Instructions for the task: Go through the listing below and reproduce it word for word.

═══ Records

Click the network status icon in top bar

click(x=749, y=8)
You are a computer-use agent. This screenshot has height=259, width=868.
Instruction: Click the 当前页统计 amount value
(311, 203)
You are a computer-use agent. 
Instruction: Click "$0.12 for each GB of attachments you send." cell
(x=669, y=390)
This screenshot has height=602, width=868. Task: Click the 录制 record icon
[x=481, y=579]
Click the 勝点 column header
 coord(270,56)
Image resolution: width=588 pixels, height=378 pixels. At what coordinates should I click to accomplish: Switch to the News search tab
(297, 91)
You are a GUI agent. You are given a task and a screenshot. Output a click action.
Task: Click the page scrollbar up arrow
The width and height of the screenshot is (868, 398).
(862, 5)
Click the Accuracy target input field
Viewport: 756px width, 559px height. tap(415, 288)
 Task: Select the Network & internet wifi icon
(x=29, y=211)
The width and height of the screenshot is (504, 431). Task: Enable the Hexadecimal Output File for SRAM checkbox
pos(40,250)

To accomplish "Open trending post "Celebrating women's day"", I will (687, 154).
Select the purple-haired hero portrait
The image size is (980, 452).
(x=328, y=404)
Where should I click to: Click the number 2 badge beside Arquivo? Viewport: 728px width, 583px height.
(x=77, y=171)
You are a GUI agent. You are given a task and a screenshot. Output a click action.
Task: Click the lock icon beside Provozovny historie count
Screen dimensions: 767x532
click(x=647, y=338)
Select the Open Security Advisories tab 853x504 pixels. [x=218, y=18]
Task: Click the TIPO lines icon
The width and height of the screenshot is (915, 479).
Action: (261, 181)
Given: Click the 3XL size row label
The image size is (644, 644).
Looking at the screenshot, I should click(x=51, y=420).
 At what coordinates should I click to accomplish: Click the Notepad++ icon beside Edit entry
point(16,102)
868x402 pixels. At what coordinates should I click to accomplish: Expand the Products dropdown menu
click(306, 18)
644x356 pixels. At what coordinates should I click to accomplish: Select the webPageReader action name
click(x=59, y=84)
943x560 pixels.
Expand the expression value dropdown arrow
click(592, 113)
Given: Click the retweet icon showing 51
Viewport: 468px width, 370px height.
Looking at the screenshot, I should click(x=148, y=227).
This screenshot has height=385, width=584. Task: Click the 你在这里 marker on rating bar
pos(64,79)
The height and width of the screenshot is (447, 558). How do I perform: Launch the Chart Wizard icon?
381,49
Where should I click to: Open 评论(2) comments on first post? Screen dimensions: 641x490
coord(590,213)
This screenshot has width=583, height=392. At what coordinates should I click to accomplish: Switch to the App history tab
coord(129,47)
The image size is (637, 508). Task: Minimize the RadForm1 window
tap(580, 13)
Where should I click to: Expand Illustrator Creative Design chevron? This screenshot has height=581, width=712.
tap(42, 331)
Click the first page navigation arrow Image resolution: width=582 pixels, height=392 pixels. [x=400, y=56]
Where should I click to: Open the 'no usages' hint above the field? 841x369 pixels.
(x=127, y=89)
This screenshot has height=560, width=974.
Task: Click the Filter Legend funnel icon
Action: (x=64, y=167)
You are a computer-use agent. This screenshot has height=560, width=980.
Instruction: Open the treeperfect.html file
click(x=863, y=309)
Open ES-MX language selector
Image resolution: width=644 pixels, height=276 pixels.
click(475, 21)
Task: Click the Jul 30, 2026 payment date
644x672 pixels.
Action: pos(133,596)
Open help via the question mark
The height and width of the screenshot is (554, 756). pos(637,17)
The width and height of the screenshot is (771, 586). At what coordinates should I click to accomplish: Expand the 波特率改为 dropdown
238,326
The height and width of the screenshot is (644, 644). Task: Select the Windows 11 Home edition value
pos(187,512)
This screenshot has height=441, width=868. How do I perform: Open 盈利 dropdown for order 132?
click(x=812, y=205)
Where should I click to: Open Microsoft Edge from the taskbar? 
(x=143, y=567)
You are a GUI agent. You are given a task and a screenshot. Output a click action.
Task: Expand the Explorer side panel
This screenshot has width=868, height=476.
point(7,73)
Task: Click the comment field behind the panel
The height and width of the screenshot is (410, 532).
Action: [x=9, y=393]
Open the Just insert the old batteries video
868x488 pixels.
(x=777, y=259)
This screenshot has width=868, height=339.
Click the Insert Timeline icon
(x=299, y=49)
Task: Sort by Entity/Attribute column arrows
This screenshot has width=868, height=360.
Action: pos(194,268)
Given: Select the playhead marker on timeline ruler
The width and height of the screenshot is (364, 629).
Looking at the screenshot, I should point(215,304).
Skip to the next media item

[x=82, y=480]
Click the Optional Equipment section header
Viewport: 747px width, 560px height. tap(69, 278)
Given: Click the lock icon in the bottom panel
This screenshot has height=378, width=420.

══════

Response:
Click the network status icon in top bar

click(x=749, y=8)
You are a computer-use agent. This screenshot has height=259, width=868.
Instruction: Click the 当前页统计 amount value
(311, 203)
You are a computer-use agent. 
Instruction: Click "$0.12 for each GB of attachments you send." cell
(x=669, y=390)
This screenshot has height=602, width=868. Task: Click the 录制 record icon
[x=481, y=579]
Click the 勝点 column header
 coord(270,56)
Image resolution: width=588 pixels, height=378 pixels. At what coordinates should I click to accomplish: Switch to the News search tab
(297, 91)
You are a GUI agent. You are given a task and a screenshot. Output a click action.
Task: Click the page scrollbar up arrow
The width and height of the screenshot is (868, 398).
(862, 5)
Click the Accuracy target input field
Viewport: 756px width, 559px height. tap(415, 288)
 Task: Select the Network & internet wifi icon
(x=29, y=211)
The width and height of the screenshot is (504, 431). Task: Enable the Hexadecimal Output File for SRAM checkbox
pos(40,250)

To accomplish "Open trending post "Celebrating women's day"", I will (687, 154).
Select the purple-haired hero portrait
The image size is (980, 452).
(x=328, y=404)
Where should I click to: Click the number 2 badge beside Arquivo? Viewport: 728px width, 583px height.
(x=77, y=171)
You are a GUI agent. You are given a task and a screenshot. Output a click action.
Task: Click the lock icon beside Provozovny historie count
Screen dimensions: 767x532
click(x=647, y=338)
Select the Open Security Advisories tab 853x504 pixels. [x=218, y=18]
Task: Click the TIPO lines icon
The width and height of the screenshot is (915, 479).
Action: (261, 181)
Given: Click the 3XL size row label
The image size is (644, 644).
Looking at the screenshot, I should click(x=51, y=420).
 At what coordinates should I click to accomplish: Click the Notepad++ icon beside Edit entry
point(16,102)
868x402 pixels. At what coordinates should I click to accomplish: Expand the Products dropdown menu
click(306, 18)
644x356 pixels. At what coordinates should I click to accomplish: Select the webPageReader action name
click(x=59, y=84)
943x560 pixels.
Expand the expression value dropdown arrow
click(592, 113)
Given: Click the retweet icon showing 51
Viewport: 468px width, 370px height.
Looking at the screenshot, I should click(x=148, y=227).
This screenshot has height=385, width=584. Task: Click the 你在这里 marker on rating bar
pos(64,79)
The height and width of the screenshot is (447, 558). How do I perform: Launch the Chart Wizard icon?
381,49
Where should I click to: Open 评论(2) comments on first post? Screen dimensions: 641x490
coord(590,213)
This screenshot has width=583, height=392. At what coordinates should I click to accomplish: Switch to the App history tab
coord(129,47)
The image size is (637, 508). Task: Minimize the RadForm1 window
tap(580, 13)
Where should I click to: Expand Illustrator Creative Design chevron? This screenshot has height=581, width=712.
tap(42, 331)
Click the first page navigation arrow Image resolution: width=582 pixels, height=392 pixels. [x=400, y=56]
Where should I click to: Open the 'no usages' hint above the field? 841x369 pixels.
(x=127, y=89)
This screenshot has height=560, width=974.
Task: Click the Filter Legend funnel icon
Action: (x=64, y=167)
You are a computer-use agent. This screenshot has height=560, width=980.
Instruction: Open the treeperfect.html file
click(x=863, y=309)
Open ES-MX language selector
Image resolution: width=644 pixels, height=276 pixels.
click(475, 21)
Task: Click the Jul 30, 2026 payment date
644x672 pixels.
Action: pos(133,596)
Open help via the question mark
The height and width of the screenshot is (554, 756). pos(637,17)
The width and height of the screenshot is (771, 586). At what coordinates should I click to accomplish: Expand the 波特率改为 dropdown
238,326
The height and width of the screenshot is (644, 644). Task: Select the Windows 11 Home edition value
pos(187,512)
This screenshot has height=441, width=868. How do I perform: Open 盈利 dropdown for order 132?
click(x=812, y=205)
Where should I click to: Open Microsoft Edge from the taskbar? 
(x=143, y=567)
You are a GUI agent. You are given a task and a screenshot. Output a click action.
Task: Expand the Explorer side panel
This screenshot has width=868, height=476.
point(7,73)
Task: Click the comment field behind the panel
The height and width of the screenshot is (410, 532).
Action: [x=9, y=393]
Open the Just insert the old batteries video
868x488 pixels.
(x=777, y=259)
This screenshot has width=868, height=339.
Click the Insert Timeline icon
(x=299, y=49)
Task: Sort by Entity/Attribute column arrows
This screenshot has width=868, height=360.
Action: pos(194,268)
Given: Select the playhead marker on timeline ruler
The width and height of the screenshot is (364, 629).
Looking at the screenshot, I should point(215,304).
Skip to the next media item

[x=82, y=480]
Click the Optional Equipment section header
Viewport: 747px width, 560px height. tap(69, 278)
Given: Click the lock icon in the bottom panel
This screenshot has height=378, width=420.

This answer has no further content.